# Guess the Score Saturday Feb. 5th @ Hawks



## Pacers Fan (Aug 25, 2002)

Pacers at Atlanta
7:00, Philips Arena
TV: WB4 Radio: WIBC

Curry, Edwards, and Harrison (I'm guessing Tinsley now) are on the IR for the Pacers

Anderson, Crawford, and Smith are on the IR for the Hawks (Lucky us)

Pacers 103
Hawks 88

Pacers Leading Scorer- Stephen Jackson (31)

Hawks Leading Scorer- Al Harrington (29)

This should be a good game for Jackson to get redemption for when Al outscored him 30-9


----------



## Gonzo (Oct 14, 2004)

Pacers- 99
Hawks- 94


----------



## Jermaniac Fan (Jul 27, 2003)

Pacers 99, Hawks 93

JO 30pts
Harrington 22pts


----------



## Gonzo (Oct 14, 2004)

Anyone know what Tinsley is going to do?


----------



## rock747 (Aug 3, 2004)

> Originally posted by <b>Bird Fan33</b>!
> Anyone know what Tinsley is going to do?


This is susposed to be the last one he's sitting out.

Pacers 99

Hawks 87


----------



## Turkish Delight (Mar 17, 2004)

96 - 93 Pacers

Stephen Jackson 28 Points
Al Harrington 26 Points


----------



## Jermaniac Fan (Jul 27, 2003)

Who do you think will be guarding Jermaine.. Harrington or Walker?

I think that walker is trying to defend Stephen and Harrington is trying to stop Jermaine..


----------



## StephenJackson (Oct 28, 2004)

Pacers 102, Hawks 89

AJ had a great game last night, let's hope he goes out to play tonight and doesn't force things.


----------



## Turkish Delight (Mar 17, 2004)

> Originally posted by <b>StephenJackson</b>!
> Pacers 102, Hawks 89
> 
> AJ had a great game last night, let's hope he goes out to play tonight and doesn't force things.

Directive: Repeat the whole score-guessing thread above, word for word.

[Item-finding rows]

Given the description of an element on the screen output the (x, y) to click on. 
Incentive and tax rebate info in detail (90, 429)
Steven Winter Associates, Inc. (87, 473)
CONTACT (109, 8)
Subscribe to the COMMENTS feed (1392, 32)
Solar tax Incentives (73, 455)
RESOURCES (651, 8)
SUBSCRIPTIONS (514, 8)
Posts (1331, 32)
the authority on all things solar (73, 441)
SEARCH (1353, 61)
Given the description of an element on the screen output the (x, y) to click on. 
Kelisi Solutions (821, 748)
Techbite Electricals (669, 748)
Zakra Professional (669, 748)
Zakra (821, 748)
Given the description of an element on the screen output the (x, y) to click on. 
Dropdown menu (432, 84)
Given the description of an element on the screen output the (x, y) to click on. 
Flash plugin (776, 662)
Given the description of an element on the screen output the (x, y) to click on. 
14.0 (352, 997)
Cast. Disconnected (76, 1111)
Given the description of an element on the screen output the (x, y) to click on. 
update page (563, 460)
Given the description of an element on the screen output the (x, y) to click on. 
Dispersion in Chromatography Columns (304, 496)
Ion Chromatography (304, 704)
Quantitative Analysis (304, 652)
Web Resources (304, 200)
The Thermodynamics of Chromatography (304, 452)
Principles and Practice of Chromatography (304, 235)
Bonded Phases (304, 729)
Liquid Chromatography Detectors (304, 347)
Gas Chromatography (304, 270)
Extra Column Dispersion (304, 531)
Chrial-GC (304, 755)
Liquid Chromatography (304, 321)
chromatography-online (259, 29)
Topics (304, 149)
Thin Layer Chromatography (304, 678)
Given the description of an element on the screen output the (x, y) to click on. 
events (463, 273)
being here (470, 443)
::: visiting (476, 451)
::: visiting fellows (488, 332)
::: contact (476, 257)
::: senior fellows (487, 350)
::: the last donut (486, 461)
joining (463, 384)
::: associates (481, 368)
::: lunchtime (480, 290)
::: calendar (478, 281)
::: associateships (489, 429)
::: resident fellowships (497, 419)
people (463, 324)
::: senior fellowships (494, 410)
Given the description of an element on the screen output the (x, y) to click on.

Answer below:
# Guess the Score Saturday Feb. 5th @ Hawks



## Pacers Fan (Aug 25, 2002)

Pacers at Atlanta
7:00, Philips Arena
TV: WB4 Radio: WIBC

Curry, Edwards, and Harrison (I'm guessing Tinsley now) are on the IR for the Pacers

Anderson, Crawford, and Smith are on the IR for the Hawks (Lucky us)

Pacers 103
Hawks 88

Pacers Leading Scorer- Stephen Jackson (31)

Hawks Leading Scorer- Al Harrington (29)

This should be a good game for Jackson to get redemption for when Al outscored him 30-9


----------



## Gonzo (Oct 14, 2004)

Pacers- 99
Hawks- 94


----------



## Jermaniac Fan (Jul 27, 2003)

Pacers 99, Hawks 93

JO 30pts
Harrington 22pts


----------



## Gonzo (Oct 14, 2004)

Anyone know what Tinsley is going to do?


----------



## rock747 (Aug 3, 2004)

> Originally posted by <b>Bird Fan33</b>!
> Anyone know what Tinsley is going to do?


This is susposed to be the last one he's sitting out.

Pacers 99

Hawks 87


----------



## Turkish Delight (Mar 17, 2004)

96 - 93 Pacers

Stephen Jackson 28 Points
Al Harrington 26 Points


----------



## Jermaniac Fan (Jul 27, 2003)

Who do you think will be guarding Jermaine.. Harrington or Walker?

I think that walker is trying to defend Stephen and Harrington is trying to stop Jermaine..


----------



## StephenJackson (Oct 28, 2004)

Pacers 102, Hawks 89

AJ had a great game last night, let's hope he goes out to play tonight and doesn't force things.


----------



## Turkish Delight (Mar 17, 2004)

> Originally posted by <b>StephenJackson</b>!
> Pacers 102, Hawks 89
> 
> AJ had a great game last night, let's hope he goes out to play tonight and doesn't force things.